Luke 12:39-48: In this passage, the Lord continues to stress the importance of his disciples remaining vigilant, since they do not know the hour or the day when the Master will return.

Jesus is right (duh): we have no idea when the Master will return but an interesting thing to consider is that we also don’t have any idea how he’ll come. But the fact of the matter is that he will, indeed, come and, surely, he does already come to us…maybe not in an “apocalyptic” way, but in a quiet way he already comes to us and lives within us. So how can we be prepared? What does it look like to be vigilant?

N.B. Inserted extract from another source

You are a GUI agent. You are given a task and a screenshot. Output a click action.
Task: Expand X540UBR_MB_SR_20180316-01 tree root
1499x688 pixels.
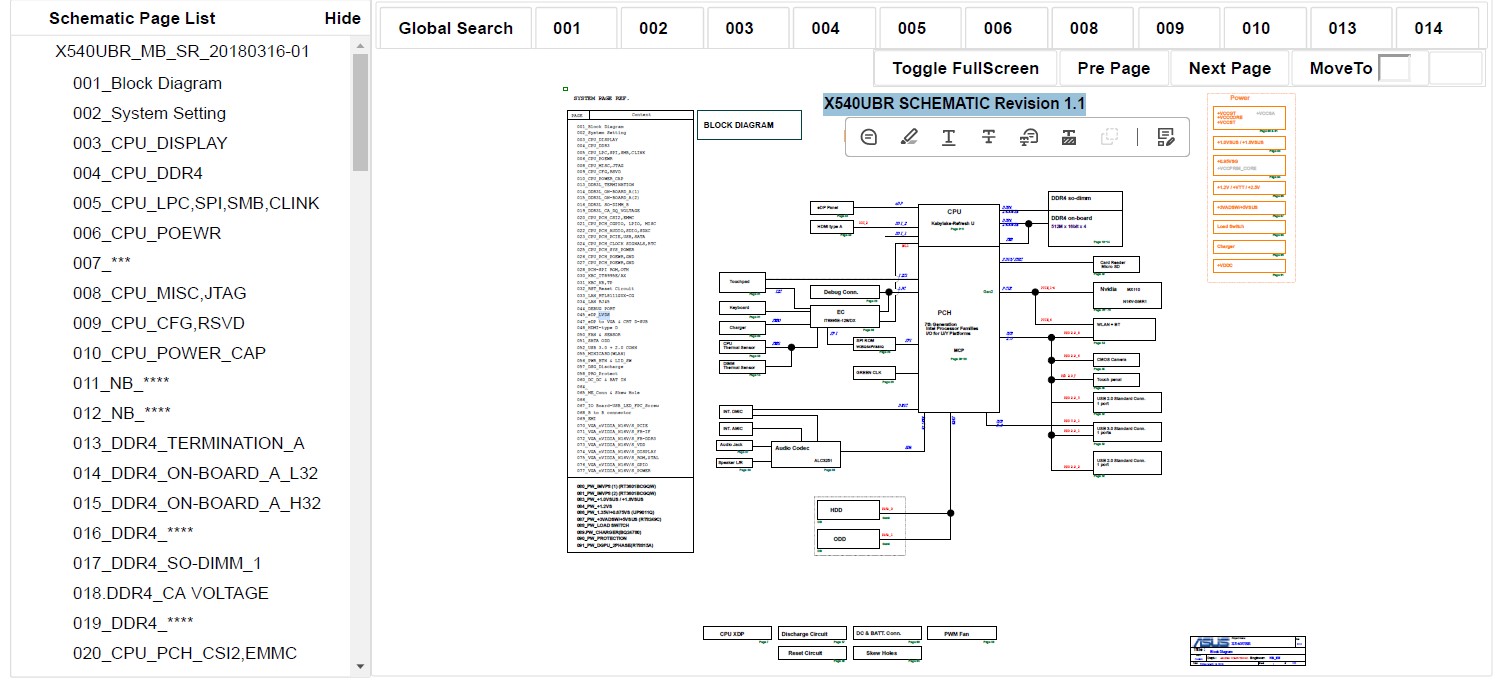click(x=182, y=52)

Paul suggests a pretty good way of remaining vigilant in his Letter to the Romans: “Freed from sin…become slaves of righteousness.” Before the Lord came to us the first time by taking on our flesh at the Incarnation, we were slaves of sin. But now, by virtue of the redeeming work of Christ on the Cross, we have become “children of the light and of the day.” (1 Thessalonians 5:5) Now we are no longer enslaved to sin but are indeed free from sin and are slaves of righteousness. The Master of the righteous, who is righteousness itself, is our master, also. He’s taught us the way we must follow through his apostles and his Church, through scripture and sacrament, word and deed, service and prayer. As the classic antiphon in the Liturgy of the Hours reminds us, “Do the things you have learned and you will be blessed.”

The teaching of the Church is clear and often challenging, but it does not challenge us in order to oppress us. Rather, we are the subjects of a mercy that challenges us so that we can be the unbound recipients of the Love that frees us. St. Paul encourages us to be “slaves” of righteousness, not in the sense of being shackled, bound, and forced to do “righteous” acts, but in the sense that like the slaves in biblical times we might be totally dedicated to our Master, to his vineyard, to his harvest, and to his work in the world.

Obviously this is easier said than done. The psalmist knows well the feeling of hardship and pain, of carrying what I think can be appropriately called the burden of righteousness. But when we remember the words of Psalm 124, “Our help is in the name of the Lord,” righteousness doesn’t seem so much of a burden. When we are tired, weary, and tempted to escape this life of grace that has been won for us, we can, in fact we must, call on the name of the Lord who is our salvation. The Lord made heaven and earth and all they contain…I think he can manage to help us, too.

So it doesn’t really make a difference when or why or where or how the Master will come. The point is that he will come. He has already come, to the world and to our hearts, and he’s coming again. So let’s live as “slaves of righteousness,” doing the things we’ve learned, and we will be blessed.